## Your goal
Scan the entries for lines with the word "input", then copy those lines.

(Supplied data begins)

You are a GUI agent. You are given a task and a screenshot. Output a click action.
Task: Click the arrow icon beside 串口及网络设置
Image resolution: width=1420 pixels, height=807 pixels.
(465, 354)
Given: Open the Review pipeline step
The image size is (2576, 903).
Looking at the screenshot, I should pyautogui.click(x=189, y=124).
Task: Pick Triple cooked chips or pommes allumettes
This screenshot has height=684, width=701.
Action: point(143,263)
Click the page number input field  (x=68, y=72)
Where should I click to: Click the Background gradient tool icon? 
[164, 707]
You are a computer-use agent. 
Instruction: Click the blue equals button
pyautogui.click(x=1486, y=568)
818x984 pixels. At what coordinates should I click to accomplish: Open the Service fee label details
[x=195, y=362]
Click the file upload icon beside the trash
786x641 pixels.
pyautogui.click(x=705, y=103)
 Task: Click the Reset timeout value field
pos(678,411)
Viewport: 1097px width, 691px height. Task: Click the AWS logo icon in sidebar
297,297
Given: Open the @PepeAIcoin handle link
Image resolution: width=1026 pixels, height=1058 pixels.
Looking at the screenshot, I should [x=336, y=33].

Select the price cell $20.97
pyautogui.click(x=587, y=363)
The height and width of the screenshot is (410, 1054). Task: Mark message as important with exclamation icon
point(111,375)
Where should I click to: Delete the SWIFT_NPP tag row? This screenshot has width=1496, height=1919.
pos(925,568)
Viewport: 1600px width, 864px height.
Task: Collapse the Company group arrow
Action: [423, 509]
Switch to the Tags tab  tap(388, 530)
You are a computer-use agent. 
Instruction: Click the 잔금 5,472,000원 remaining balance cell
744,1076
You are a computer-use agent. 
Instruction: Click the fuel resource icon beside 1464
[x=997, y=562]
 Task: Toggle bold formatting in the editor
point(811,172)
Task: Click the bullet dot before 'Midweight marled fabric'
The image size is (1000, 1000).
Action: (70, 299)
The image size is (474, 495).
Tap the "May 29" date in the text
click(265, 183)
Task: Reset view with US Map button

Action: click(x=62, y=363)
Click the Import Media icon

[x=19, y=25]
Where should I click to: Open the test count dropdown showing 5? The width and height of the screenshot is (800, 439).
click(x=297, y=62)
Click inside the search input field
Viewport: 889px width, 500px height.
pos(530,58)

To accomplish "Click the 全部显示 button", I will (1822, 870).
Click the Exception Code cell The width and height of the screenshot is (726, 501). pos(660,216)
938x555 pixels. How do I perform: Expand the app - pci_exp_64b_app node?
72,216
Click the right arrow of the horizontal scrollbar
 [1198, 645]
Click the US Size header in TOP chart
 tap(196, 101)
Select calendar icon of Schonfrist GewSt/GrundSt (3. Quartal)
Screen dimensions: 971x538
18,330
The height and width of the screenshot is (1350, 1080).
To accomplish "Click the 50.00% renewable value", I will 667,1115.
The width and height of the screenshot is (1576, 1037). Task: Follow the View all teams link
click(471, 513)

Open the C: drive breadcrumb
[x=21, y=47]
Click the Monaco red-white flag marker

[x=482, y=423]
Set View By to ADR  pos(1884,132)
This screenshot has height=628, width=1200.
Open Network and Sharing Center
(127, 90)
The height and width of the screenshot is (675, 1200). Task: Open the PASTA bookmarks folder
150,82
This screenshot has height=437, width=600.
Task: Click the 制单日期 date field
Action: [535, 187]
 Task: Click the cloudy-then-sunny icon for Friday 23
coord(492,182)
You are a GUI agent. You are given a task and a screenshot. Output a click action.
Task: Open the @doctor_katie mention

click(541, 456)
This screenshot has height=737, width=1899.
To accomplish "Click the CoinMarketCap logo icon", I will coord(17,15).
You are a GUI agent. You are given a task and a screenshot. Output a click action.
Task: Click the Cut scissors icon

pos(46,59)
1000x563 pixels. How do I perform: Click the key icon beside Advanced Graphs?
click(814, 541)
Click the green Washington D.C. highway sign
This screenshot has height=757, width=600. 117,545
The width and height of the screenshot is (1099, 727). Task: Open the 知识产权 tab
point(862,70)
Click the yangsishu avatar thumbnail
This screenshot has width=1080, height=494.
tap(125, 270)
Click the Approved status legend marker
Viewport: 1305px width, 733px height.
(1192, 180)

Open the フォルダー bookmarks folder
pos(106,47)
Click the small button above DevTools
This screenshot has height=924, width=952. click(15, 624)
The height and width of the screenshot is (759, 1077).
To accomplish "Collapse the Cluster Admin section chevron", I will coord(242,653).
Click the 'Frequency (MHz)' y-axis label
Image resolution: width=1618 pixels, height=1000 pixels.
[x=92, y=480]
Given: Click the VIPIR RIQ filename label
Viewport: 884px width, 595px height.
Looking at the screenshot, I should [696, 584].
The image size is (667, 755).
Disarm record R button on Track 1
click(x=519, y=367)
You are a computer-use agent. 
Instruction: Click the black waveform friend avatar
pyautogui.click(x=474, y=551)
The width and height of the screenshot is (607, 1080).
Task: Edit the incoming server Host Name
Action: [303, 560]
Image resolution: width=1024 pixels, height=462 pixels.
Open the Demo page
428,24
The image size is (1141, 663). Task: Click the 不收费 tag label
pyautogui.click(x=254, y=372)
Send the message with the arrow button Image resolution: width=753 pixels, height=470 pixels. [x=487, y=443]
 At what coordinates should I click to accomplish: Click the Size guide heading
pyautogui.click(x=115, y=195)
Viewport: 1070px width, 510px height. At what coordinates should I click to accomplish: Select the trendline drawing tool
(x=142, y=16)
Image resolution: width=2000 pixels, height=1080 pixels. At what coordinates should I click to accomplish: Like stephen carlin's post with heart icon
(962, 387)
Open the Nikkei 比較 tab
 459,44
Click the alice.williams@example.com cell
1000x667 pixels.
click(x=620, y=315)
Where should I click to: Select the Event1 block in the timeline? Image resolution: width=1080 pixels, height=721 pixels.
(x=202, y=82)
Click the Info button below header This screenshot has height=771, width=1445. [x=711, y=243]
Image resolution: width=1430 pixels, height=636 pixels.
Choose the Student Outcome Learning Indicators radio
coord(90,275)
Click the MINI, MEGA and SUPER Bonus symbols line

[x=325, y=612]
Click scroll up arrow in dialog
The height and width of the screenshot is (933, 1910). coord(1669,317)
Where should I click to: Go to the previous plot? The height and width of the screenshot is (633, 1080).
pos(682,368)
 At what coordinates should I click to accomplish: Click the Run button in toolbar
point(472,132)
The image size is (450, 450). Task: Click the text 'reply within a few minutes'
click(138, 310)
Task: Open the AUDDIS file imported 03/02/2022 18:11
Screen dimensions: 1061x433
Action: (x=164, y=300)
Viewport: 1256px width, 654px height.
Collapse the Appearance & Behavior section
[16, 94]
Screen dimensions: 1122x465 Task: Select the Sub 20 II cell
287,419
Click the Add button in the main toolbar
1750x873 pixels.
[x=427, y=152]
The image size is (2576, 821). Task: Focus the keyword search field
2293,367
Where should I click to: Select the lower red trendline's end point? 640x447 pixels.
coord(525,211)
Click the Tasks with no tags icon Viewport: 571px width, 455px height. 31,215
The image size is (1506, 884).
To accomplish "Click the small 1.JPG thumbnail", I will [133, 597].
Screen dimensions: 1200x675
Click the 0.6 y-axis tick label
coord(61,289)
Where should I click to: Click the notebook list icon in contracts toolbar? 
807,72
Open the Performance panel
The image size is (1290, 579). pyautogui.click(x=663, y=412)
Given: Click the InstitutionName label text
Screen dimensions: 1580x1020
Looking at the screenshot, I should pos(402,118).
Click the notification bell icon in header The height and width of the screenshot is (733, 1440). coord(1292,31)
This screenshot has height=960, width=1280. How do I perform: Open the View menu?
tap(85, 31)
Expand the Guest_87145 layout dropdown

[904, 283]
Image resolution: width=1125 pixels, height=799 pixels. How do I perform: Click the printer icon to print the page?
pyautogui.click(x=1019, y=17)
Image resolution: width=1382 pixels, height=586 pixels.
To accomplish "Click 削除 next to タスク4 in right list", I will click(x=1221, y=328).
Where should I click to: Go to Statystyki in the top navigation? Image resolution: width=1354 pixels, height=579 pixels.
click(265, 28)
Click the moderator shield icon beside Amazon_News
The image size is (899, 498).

(Supplied data ends)

## Solution for this problem
Click the page number input field  (x=68, y=72)
Click inside the search input field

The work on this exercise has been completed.